O aguardado Silent Hill: Townfall promete surpreender os fãs da série ao misturar sua essência com uma abordagem mais experimental. O produtor Motoi Okamoto e o diretor Jon McKellan discutiram sobre as expectativas em uma recente apresentação.

Durante a demonstração, os jogadores são apresentados a um homem com memória confusa que chega a uma cidade envolta em névoa, em busca de uma mulher. McKellan admitiu que o jogo irá explorar temas familiares da franquia, mas também irá subvertê-los de forma significativa.

Entre os novos mistérios estão um número recorrente, 204, e uma caixa de doação de órgãos, que despertam a curiosidade sobre o que realmente aconteceu na cidade de St. Amelia. O ambiente é inspirado em uma cidade costeira escocesa, o que, segundo McKellan, traz uma autenticidade que torna a narrativa mais impactante.

A atmosfera é pesada e inquietante, com sinais de abandono e protestos espalhados pela cidade, como placas pedindo justiça. A ambientação remete à nostalgia dos anos 90, com tecnologia da época, o que pode ressoar especialmente com jogadores que cresceram em cidades britânicas.

O combate no jogo parece bem ajustado e desafiador, com a adição de um novo sistema de espreitar e se esconder, além de três níveis de dificuldade. A presença de um dispositivo chamado CRTV oferece dicas sobre inimigos, tornando a experiência mais acessível.

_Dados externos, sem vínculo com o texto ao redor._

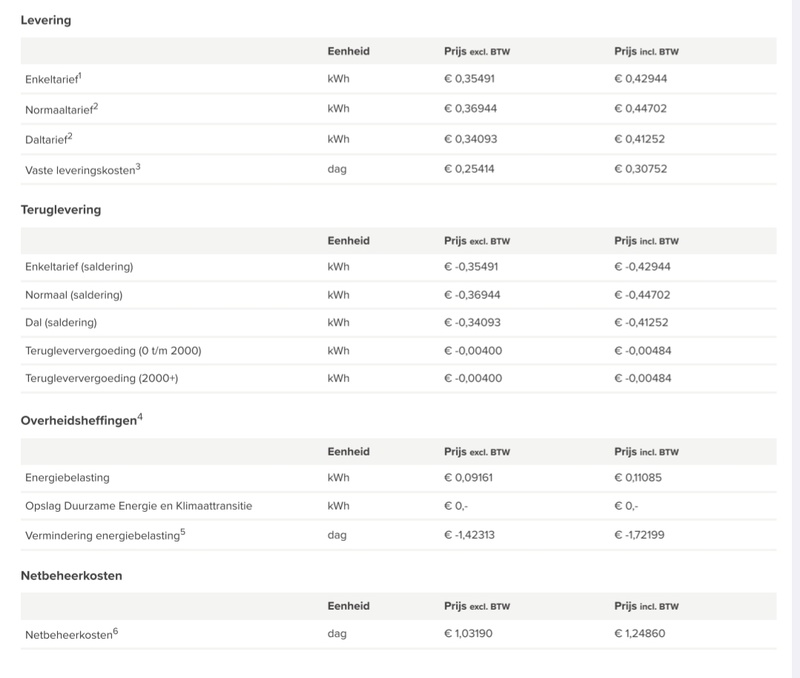Open footnote 6 beside Netbeheerkosten row label
This screenshot has width=800, height=678.
coord(116,629)
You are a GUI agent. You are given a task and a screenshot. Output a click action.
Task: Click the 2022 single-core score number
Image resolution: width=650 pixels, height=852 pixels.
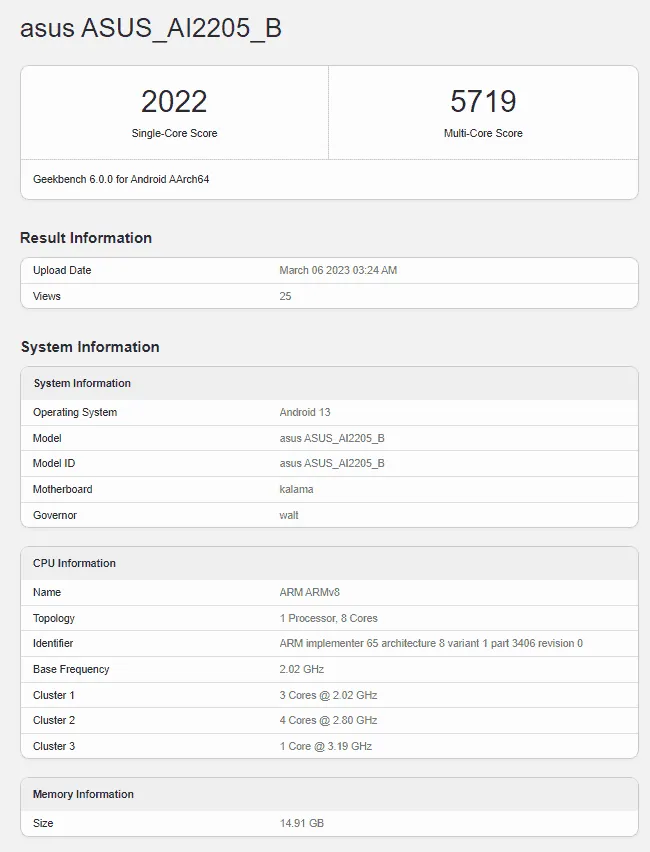[x=174, y=102]
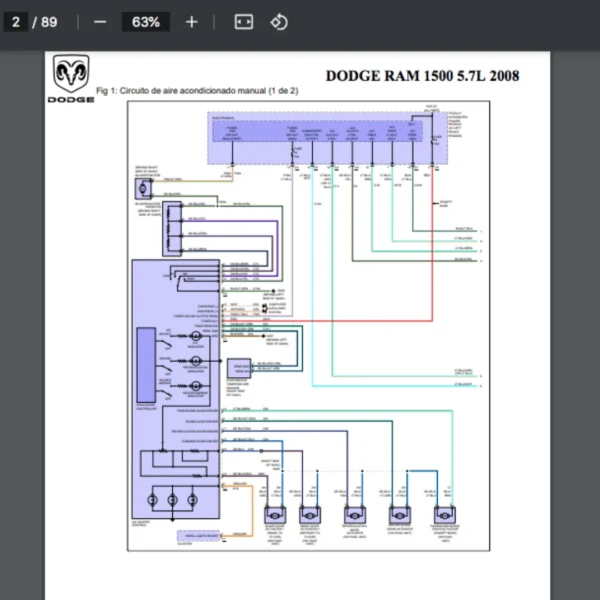Click the leftmost actuator motor at the bottom
The height and width of the screenshot is (600, 600).
274,514
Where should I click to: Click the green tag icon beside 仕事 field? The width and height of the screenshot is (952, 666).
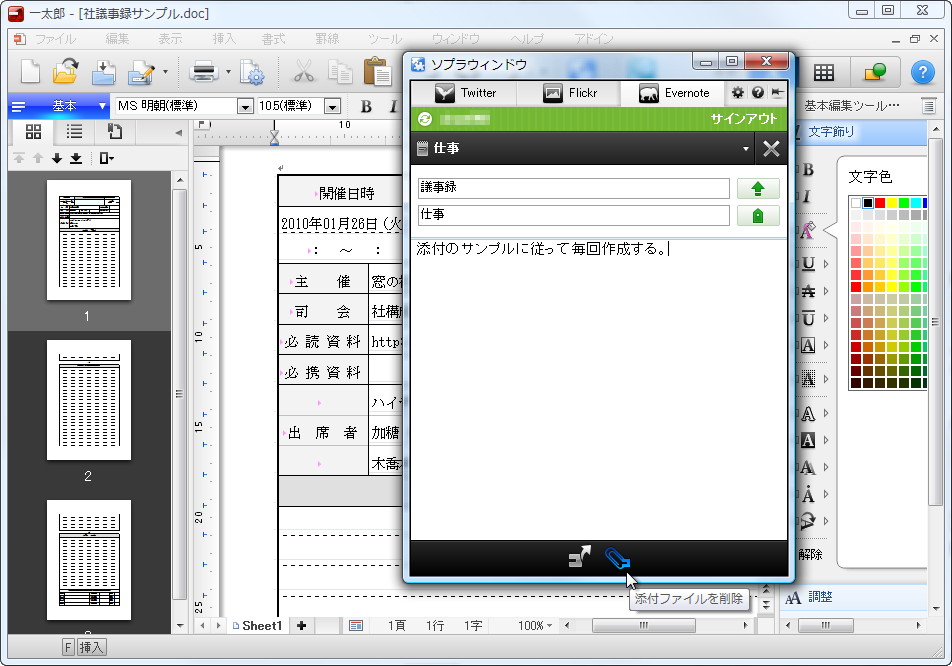coord(758,215)
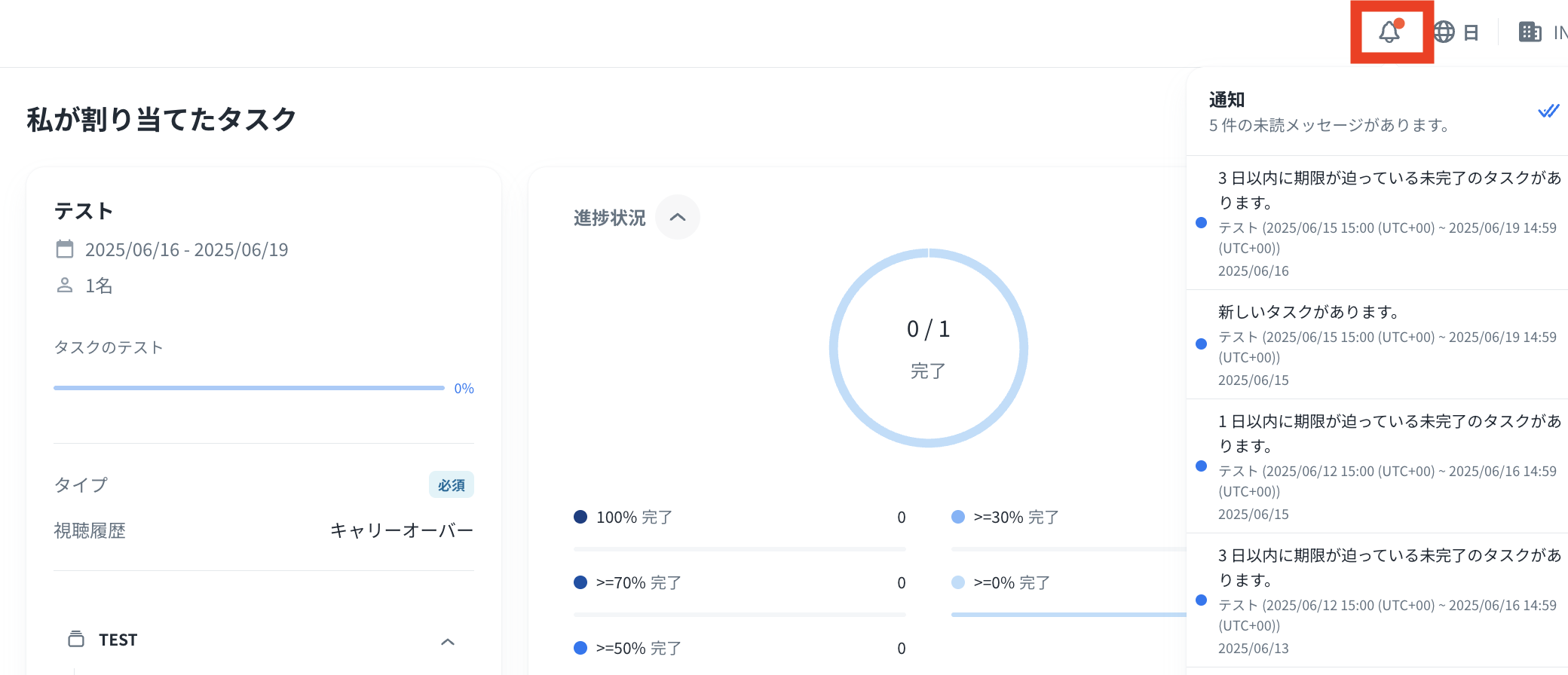
Task: Mark all notifications as read
Action: tap(1548, 111)

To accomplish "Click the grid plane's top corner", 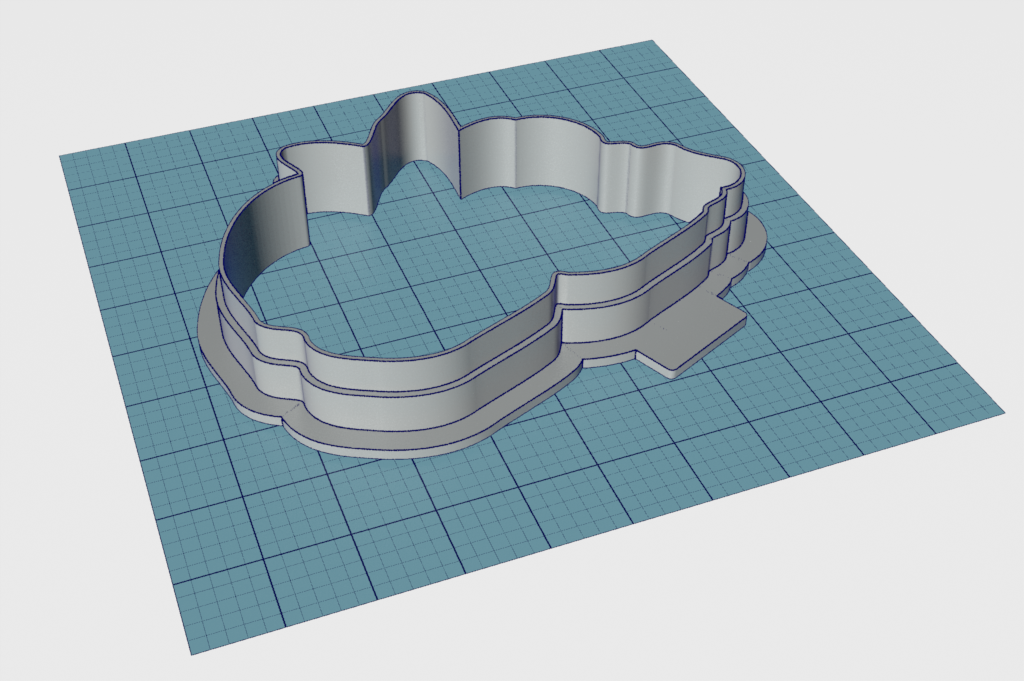I will (651, 43).
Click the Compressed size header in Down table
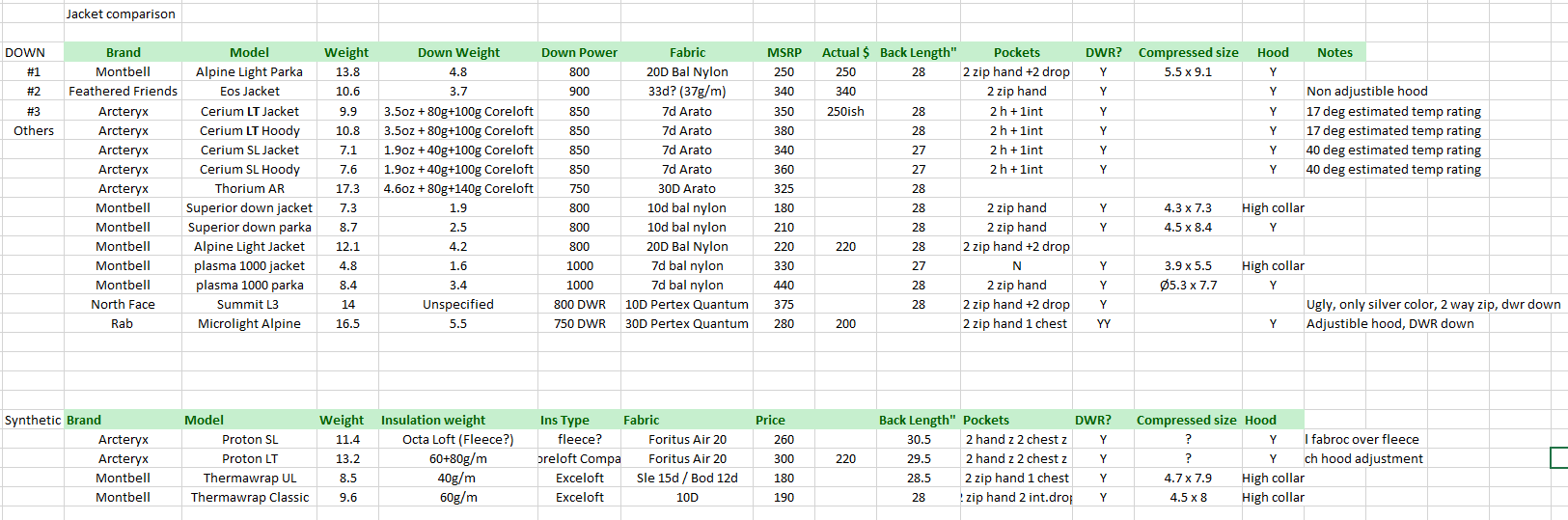The height and width of the screenshot is (520, 1568). 1188,53
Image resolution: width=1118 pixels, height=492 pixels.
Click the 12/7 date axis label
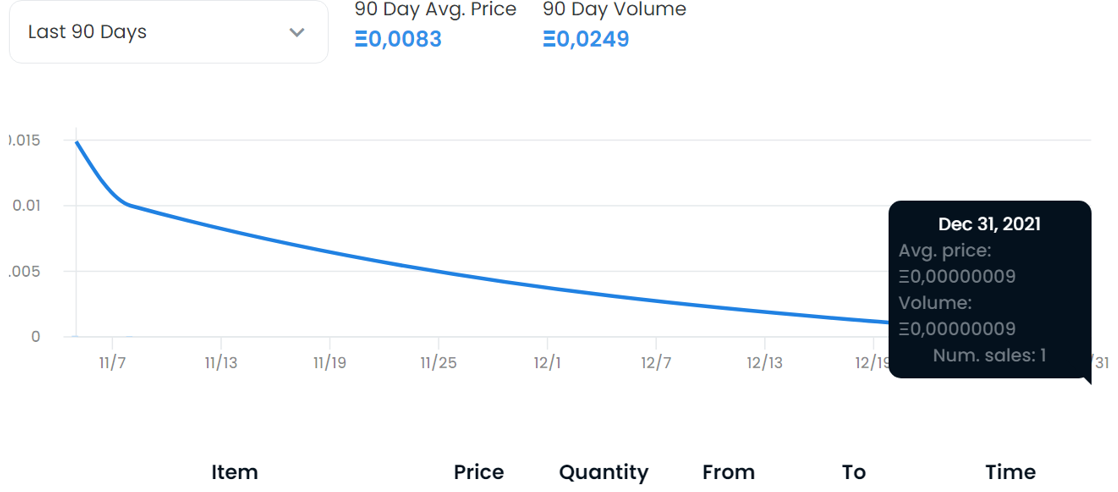click(656, 362)
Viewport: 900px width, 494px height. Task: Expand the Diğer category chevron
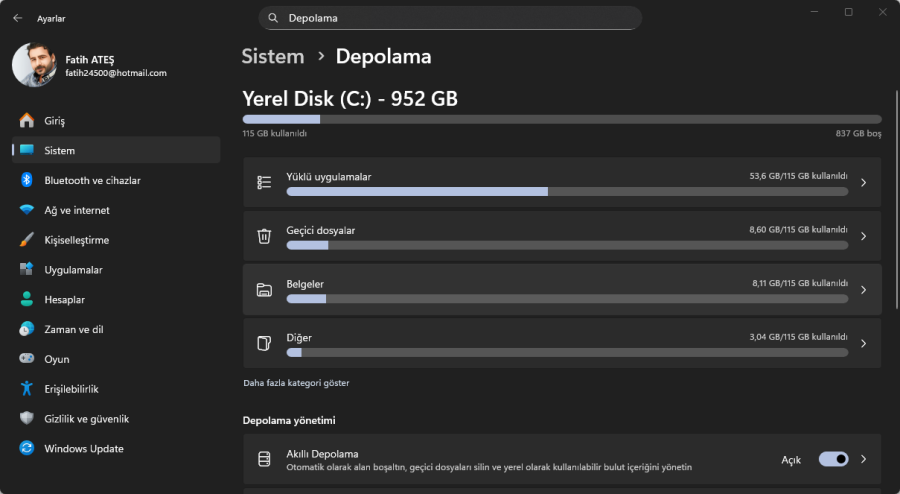pos(863,344)
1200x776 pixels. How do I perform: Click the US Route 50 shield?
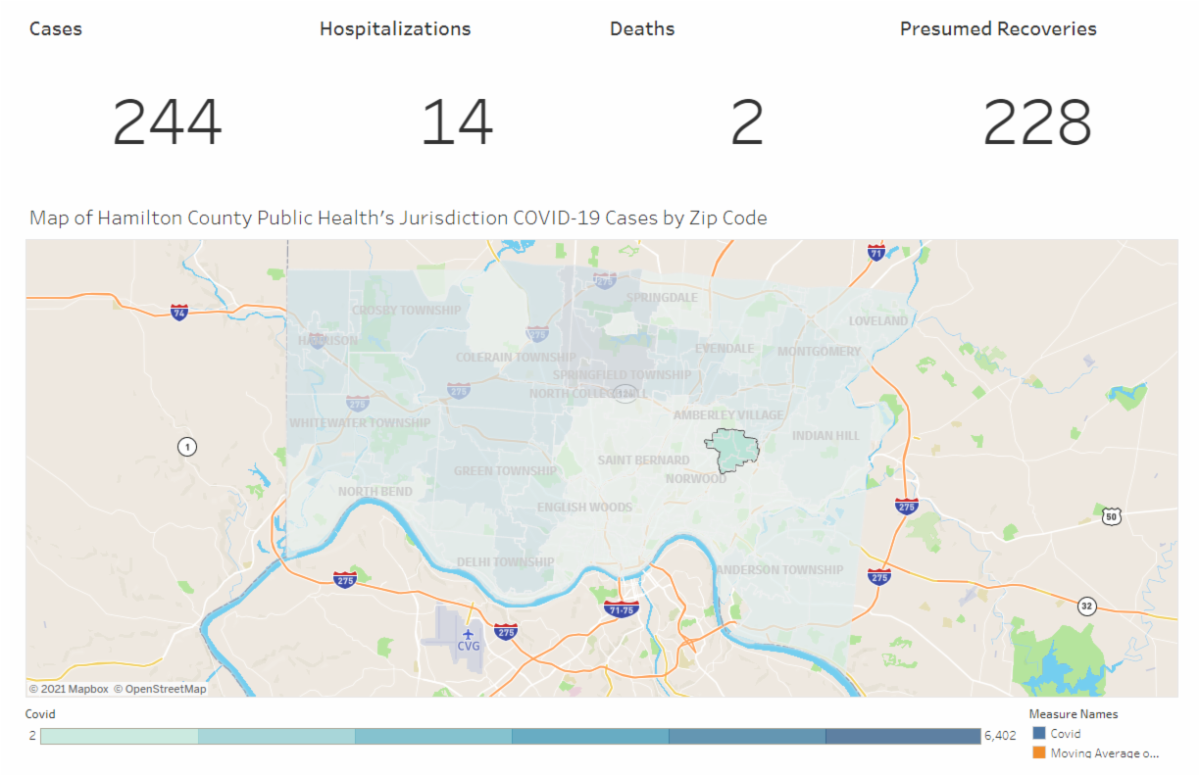[1111, 516]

Os quebra-cabeças são integrados à narrativa e proporcionam desafios que, embora não sejam excessivamente complexos, contribuem para a construção do clima de tensão. A exploração, por sua vez, é sempre uma faca de dois gumes, pois os jogadores precisam navegar por áreas já conhecidas, sabendo que o perigo pode estar à espreita.

Silent Hill: Townfall será lançado em 24 de setembro para PC e PS5, e promete trazer uma nova perspectiva para a série, mantendo a essência que os fãs tanto amam.